Elementi che, spiegano i magistrati, mostrano “la chiara attitudine a piegare con spregiudicatezza e disinvoltura la gestione di posizioni e utilità di rilievo pubblico a fini privati” e la concreta possibilità che tali comportamenti si ripetano all’infinito. Amici e parenti di Cesareo non dovevano neppure rispettare le infinite liste di prenotazione per visite ed esami. Bastava una chiamata del potente direttore sanitario e in pochi giorni tutto era fatto. Dove non poteva arrivare lui, dava “preziosi” consigli a chi gli chiedeva aiuto. Ad un uomo che aveva necessità di una Tac al gomito da portare a Bologna dove da tempo aveva in programma un intervento, Cesareo suggerisce: “Vai al pronto soccorso, dici che sei caduto, ti fa male e te la fai fare. Ci sono io. Eventualmente mi chiami tanto io alle otto meno un quarto sono qua”. Ed in effetti quando la dottoressa di turno si mette di traverso perché “c’è un iter medico che va seguito” è Cesareo a contattarla personalmente per obbligarla a prescrivere l’esame richiesto.

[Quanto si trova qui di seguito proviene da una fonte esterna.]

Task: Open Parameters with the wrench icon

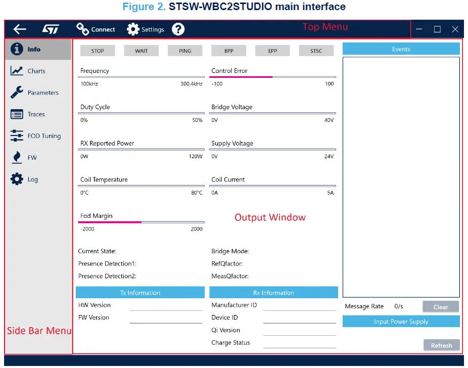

Anche l’auto dell’ospedale era di fatto sua proprietà. La usava per scarrozzare parenti e amici, per andare a fare la spesa spostandosi in tutta la zona per raggiungere caseifici, macellerie e negozi, per lo shopping nei centri commerciali, gite fuori regione o visite a località turistiche alla ricerca di ristoranti e agriturismi. Il 4 settembre, ad esempio, la Panda del nosocomio finisce addirittura a Napoli per una passeggiata in centro, per poi fare tappa all’Ikea per fare acquisti sulla via del ritorno. “La prassi di utilizzare l’auto dell’ufficio per ragioni private e personali – si legge nelle carte – lungi dall’essere trascorsa o risalente, è pienamente attuale, collaudata e sistematica”. Uno “spregiudicato uso della cosa pubblica” lo definiscono i magistrati. Per questo, in attesa della conclusione dell’inchiesta, Cesareo è stato sospeso dall’attività medica per almeno 12 mesi.